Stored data
⟨
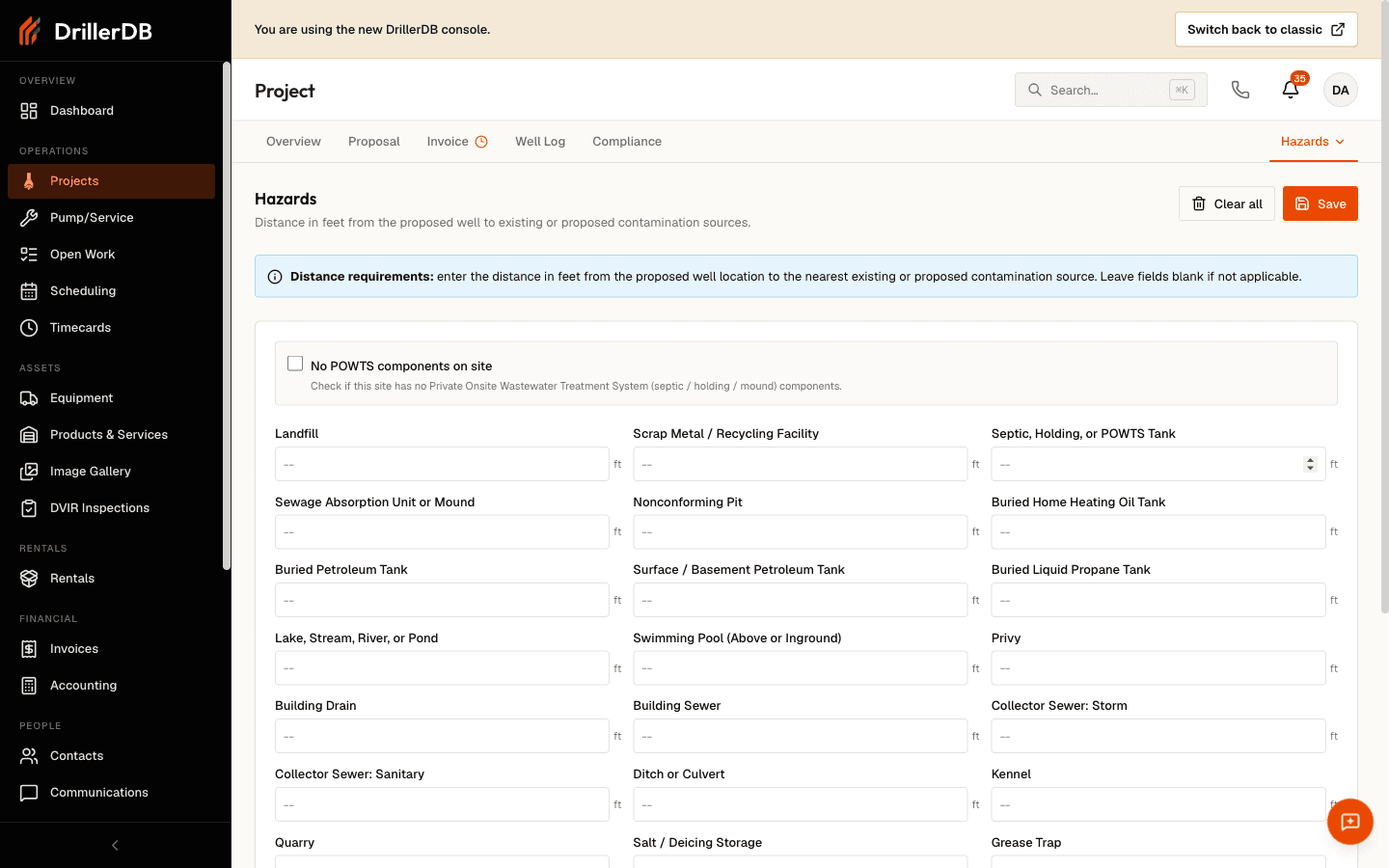This screenshot has height=868, width=1389.
Task: Switch to the Well Log tab
Action: point(540,142)
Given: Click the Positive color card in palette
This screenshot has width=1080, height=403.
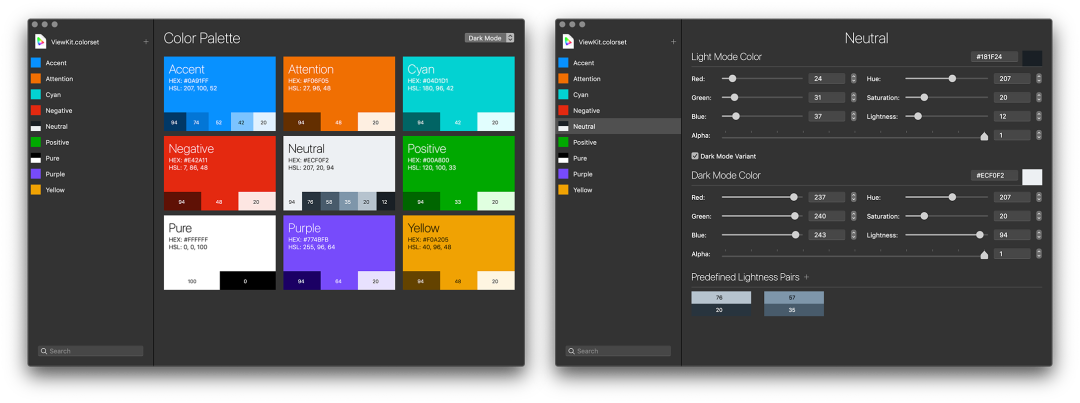Looking at the screenshot, I should pyautogui.click(x=459, y=173).
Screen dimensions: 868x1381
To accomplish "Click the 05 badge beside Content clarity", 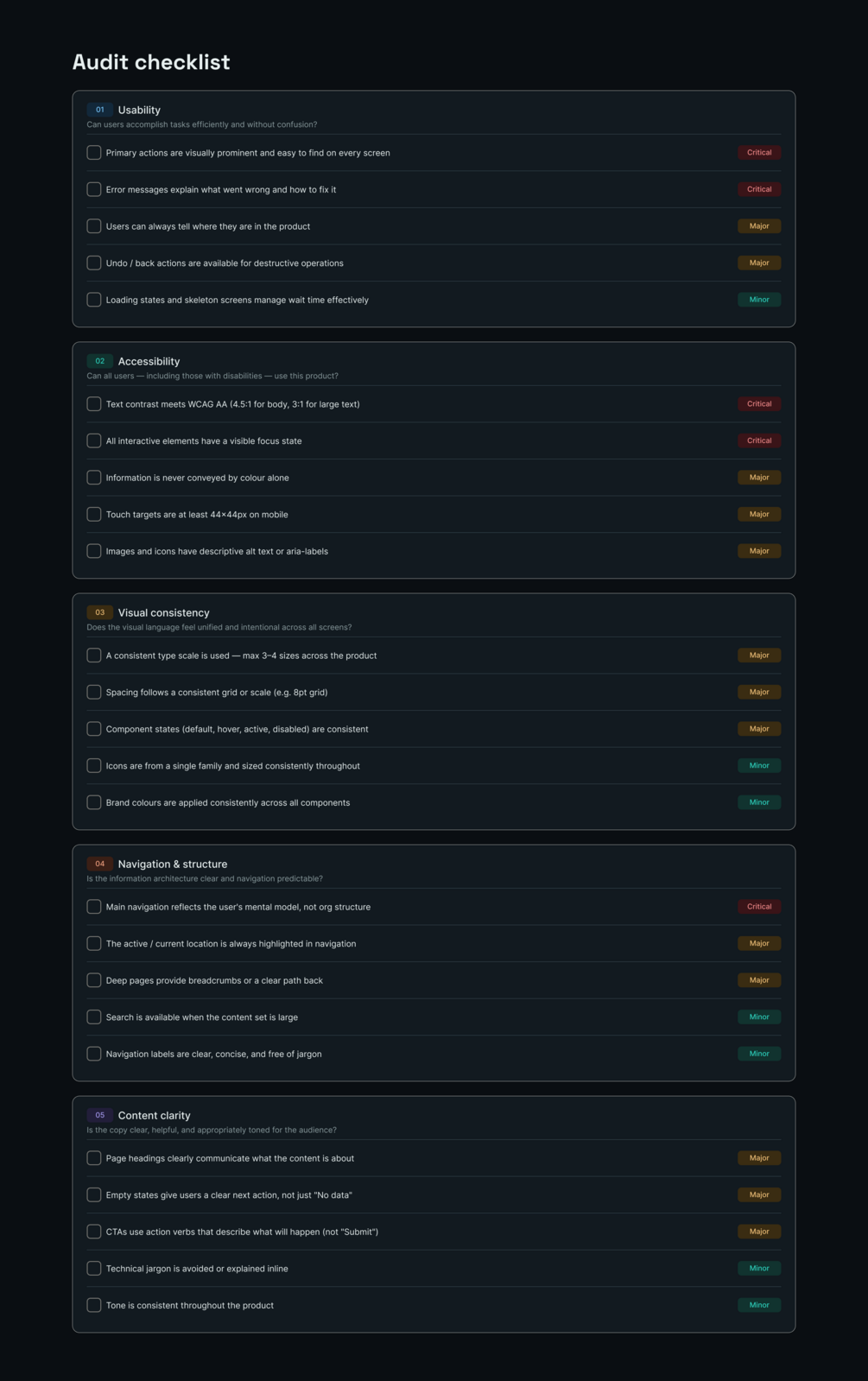I will pos(100,1115).
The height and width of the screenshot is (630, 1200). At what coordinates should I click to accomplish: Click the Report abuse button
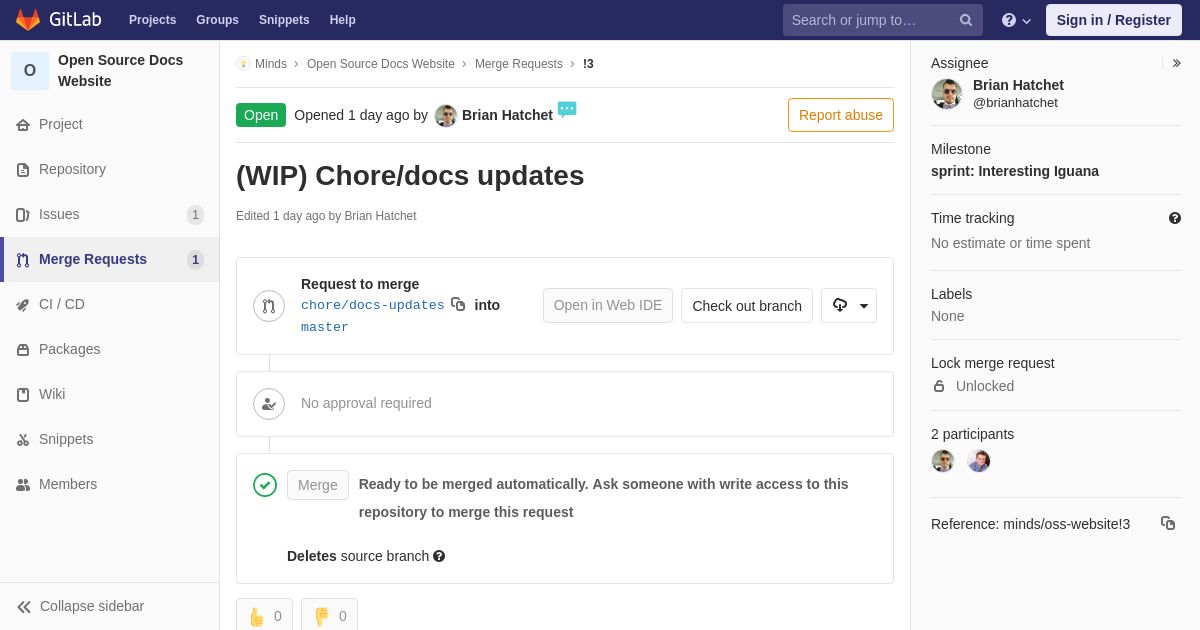(x=841, y=115)
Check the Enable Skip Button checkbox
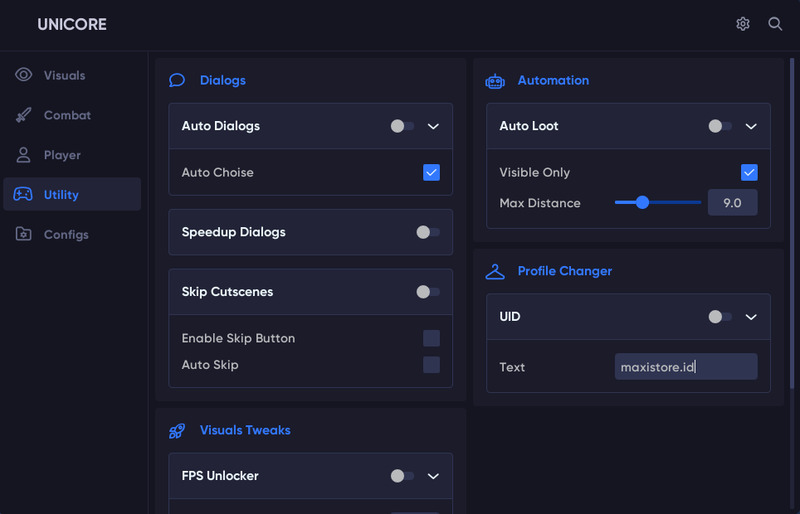 (x=431, y=338)
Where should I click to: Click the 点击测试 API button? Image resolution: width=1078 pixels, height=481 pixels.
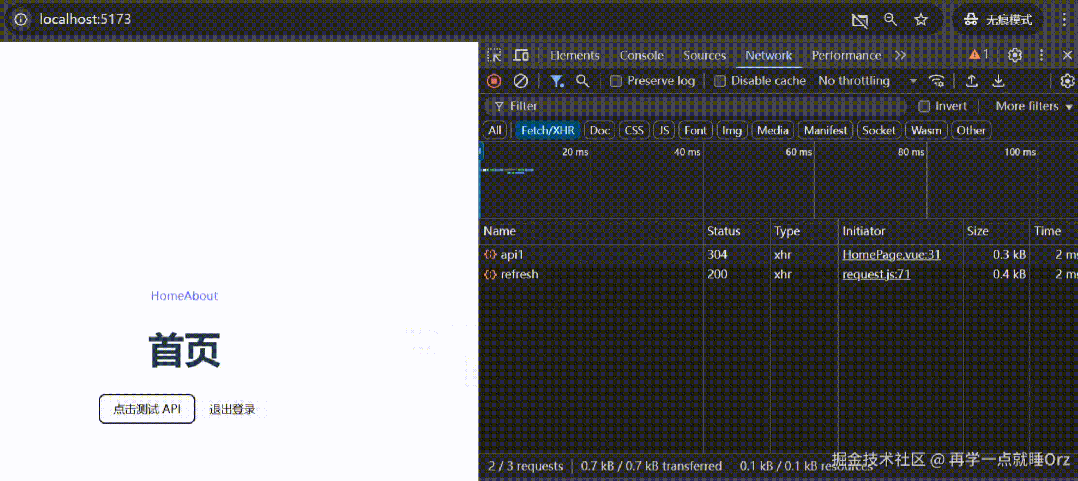coord(146,409)
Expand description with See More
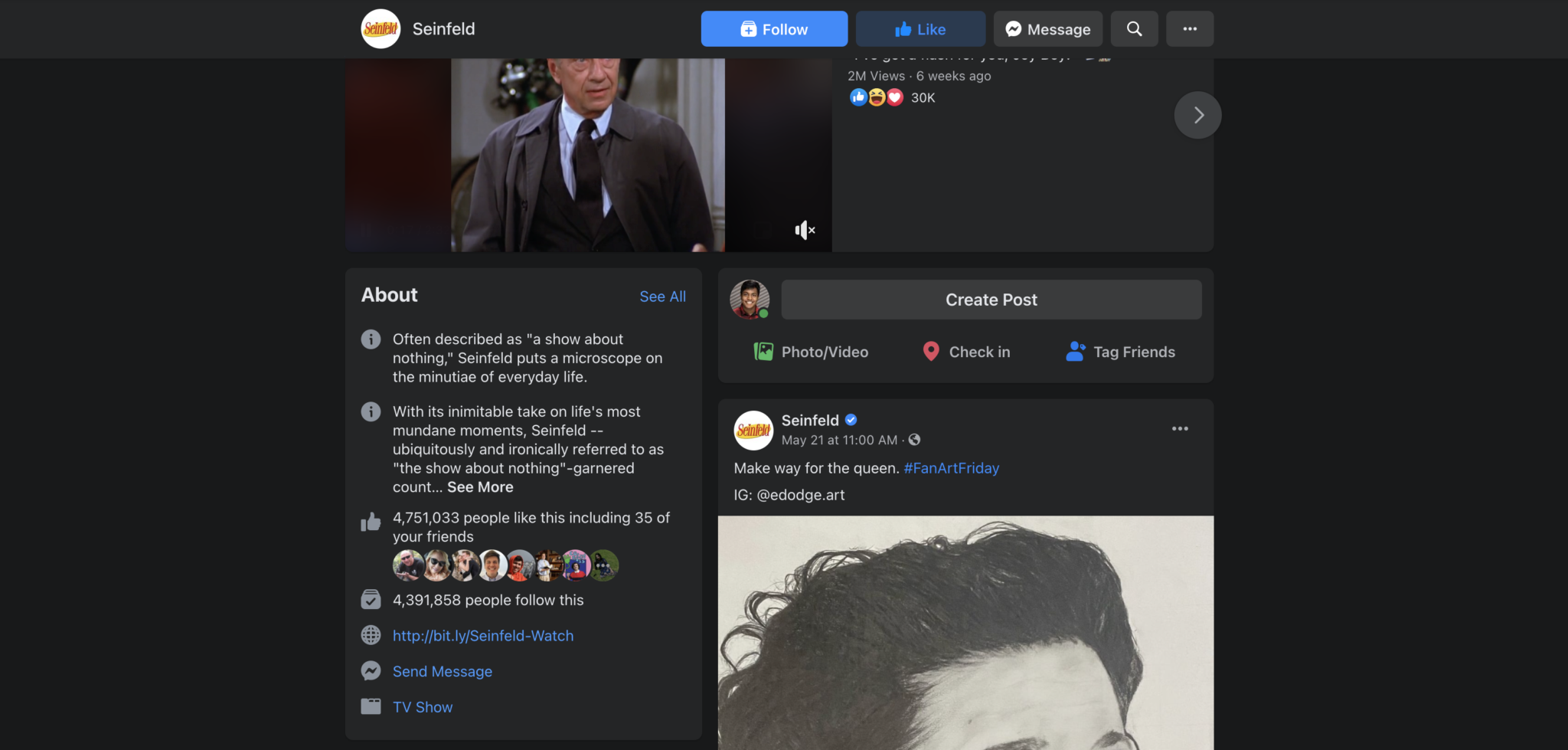1568x750 pixels. 480,487
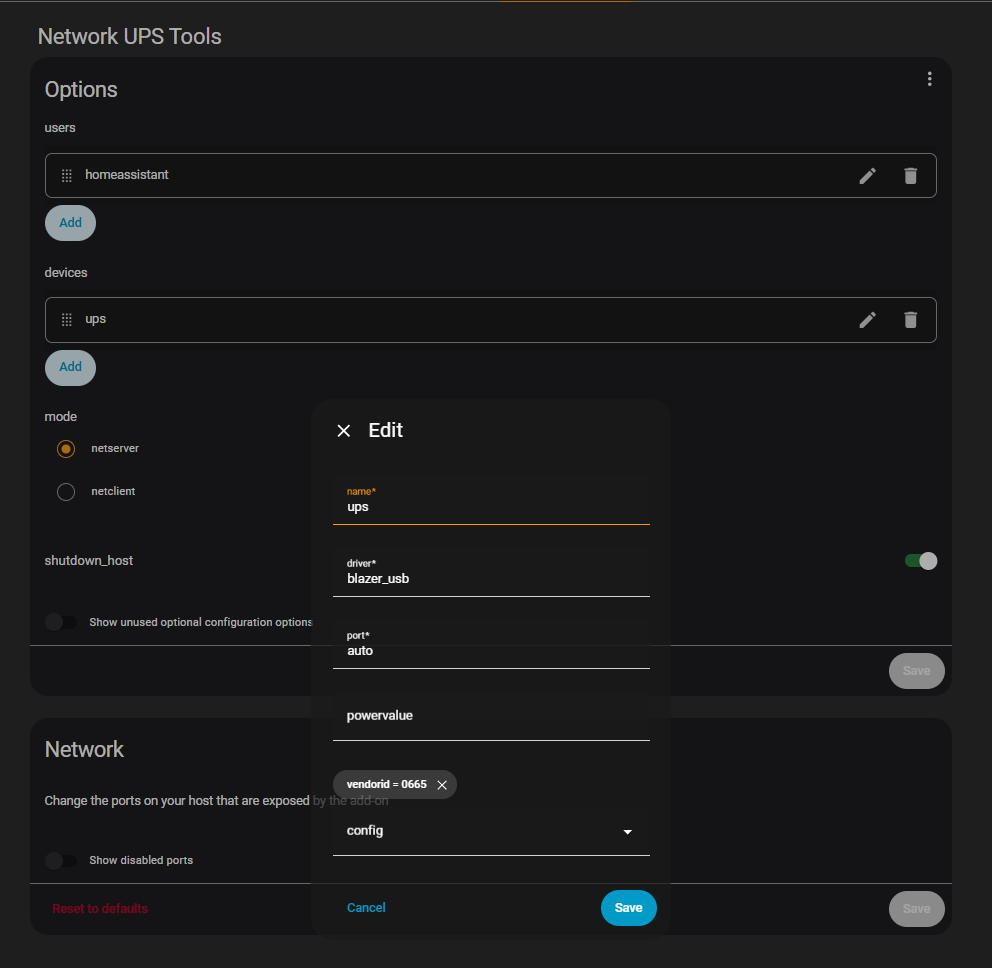Cancel the Edit dialog
Screen dimensions: 992x968
point(366,908)
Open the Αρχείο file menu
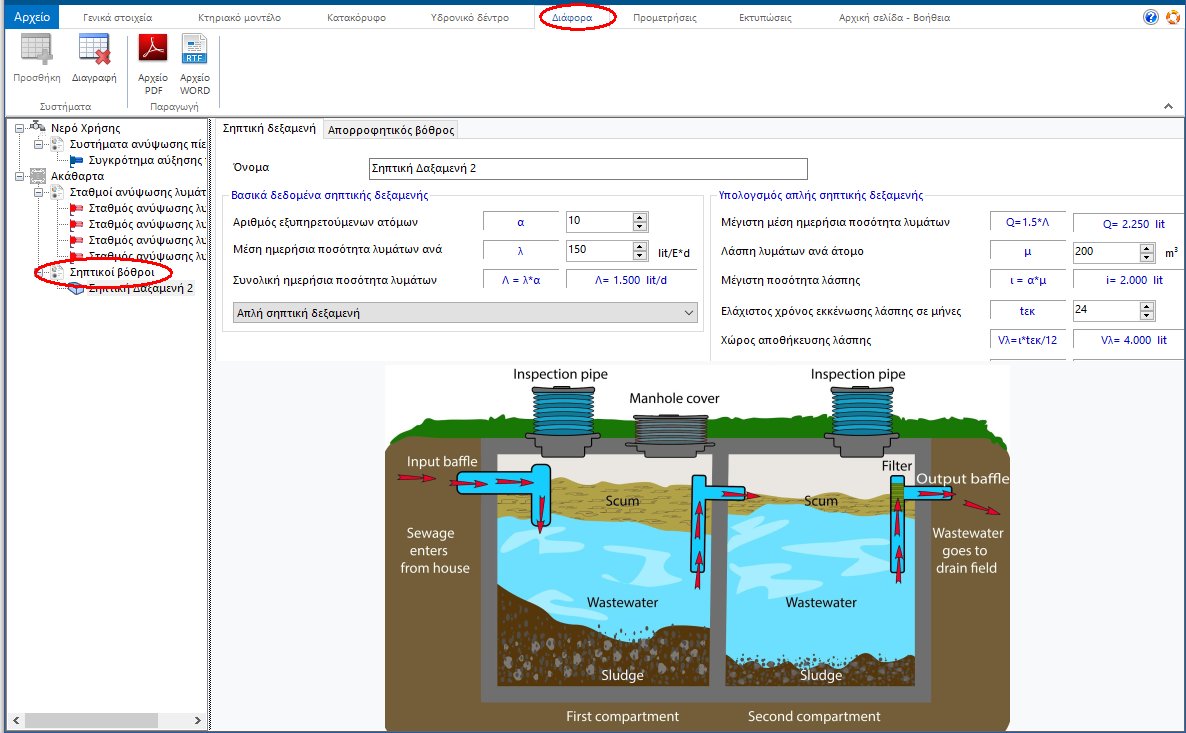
⟩
▶ [Instructions for the task]
Beginning with the line containing "Where should I" and ending with the last line of the data above, repeat each line exactly. Include no pictures and no other lines.

▶ [Task response]
Where should I click to: Click the 点击测试 API button? Image resolution: width=1078 pixels, height=481 pixels.
coord(146,409)
Expand description with See More
1568x750 pixels. 480,487
Cancel the Edit dialog
Screen dimensions: 992x968
point(366,908)
Open the Αρχείο file menu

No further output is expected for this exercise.